One way that we can see this is the fact that if you conserve your energy, let’s say that you sit on the couch all day and you don’t really expend much energy and you eat a lot of food, right? You would think, well then maybe you would need to sleep less but in fact that’s not the case. You probably know you still get tired and you still need to sleep even though you aren’t using a lot of energy and even though you’re not really recovering from anything. So there’s other processes that must be occurring during sleep which are important and one of these seems to be memory consolidation. So sleep seems to be a time in which we integrate our new experiences into our existing memories we sort of form a coherent sense of self and understanding of the world.
And so sleep seems to be part of the time in which we sift through our experiences we try to make sense of them right? We extract the gist, right? Where we find the meaning of things because we don’t simply recall a list of facts. We recall things in terms of their meaning to us and how they help us to understand our life and understand maybe what we should do in the future. And so sleep seems to be a vital part of this process and one way that we can see this is the fact that babies spend a lot more time sleeping. This makes sense because babies have a lot more to figure out, right? They have lots of new experiences every day and they need to make sense of all of this information. Whereas when you’re an adult you kind of have made sense of a lot of things already you don’t have as many new experiences every day so you have less to kind of figure out and you don’t spend as much time sleeping as a baby does.
Now we also see this and that babies don’t just spend more time sleeping, they spend more time in REM sleep and this indicates that is an important part of this memory consolidation process. We also see this in that people who are under lots of stress also spend more of their sleep time in the REM state. This indicates that REM is part of this sifting and searching through our experiences to extract the meaning and figure out how should this inform my future behavior, how can this fit in with my previous experiences? So when you’re under some stressful circumstances that’s what you’re really trying to do, you’re trying to figure out what it means and how to make sense of it and REM seems to be helpful in getting you to do that. Ok, so when we think about sleep deprivation there’s two main types we can think of sleep deprivation as either being chronic or acute. So chronic sleep deprivation refers to not getting enough sleep over an extended period of time and this is probably what you’re likely to experience, especially if you’re a student if you’re staying up late to finish assignments and you’re waking up earlier than you want to to go to class. You might experience chronic sleep deprivation where you’re only sleeping for four or five hours each night for several nights in a row, especially if it’s like exam period at your school. So you also probably know that eventually you have to repay this sleep debt that you accumulate and you probably do this on the weekends, where you might sleep for 12 or 14 hours continuously and that’s trying to make up for this lack of sleep that you had before this chronic sleep deprivation.

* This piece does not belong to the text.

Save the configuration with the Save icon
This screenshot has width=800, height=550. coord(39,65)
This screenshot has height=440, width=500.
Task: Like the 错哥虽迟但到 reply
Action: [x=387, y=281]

Now there’s also acute sleep deprivation and acute sleep deprivation refers to staying awake continuously. And this is obviously going to be a bit shorter in duration. So you might have chronic sleep deprivation that lasts for, you know, over the course of a whole week. You might have many nights in a row you don’t get enough sleep, whereas acute sleep deprivation you might stay awake for an entire night or maybe too nights and at a certain point you’ll probably crash and you’ll basically just have to sleep. Now i think the world record for cute sleep deprivation is somewhere around 11 days, which is quite impressive but at this point the guy who was doing this had hallucinations and seemed to be almost dreaming while he was still awake.
Now there are some people who sleep who stay awake even longer than that and these are people with a rare disorder called fatal familial insomnia. So what happens is, this is a prion disease, so prions are misfolded proteins that accumulate, and what happens is these proteins destroy parts of the brain. In fatal familial insomnia the parts of the brain that they damage seem to be associated with initiating the sleep state or allowing you to enter from waking to the sleep state. And so if you destroy areas responsible for these processes you can no longer enter the sleep state. So people who have this disorder are not able to fall asleep even though they’re obviously incredibly tired. And so what happens is they stay awake continuously, after a few weeks I mean they’re a total mess, you know, they’re really unable to function at all but they stay awake continuously for several months, at which point they die because you need to sleep. And this helps demonstrate this and it’s why it’s called fatal familial insomnia.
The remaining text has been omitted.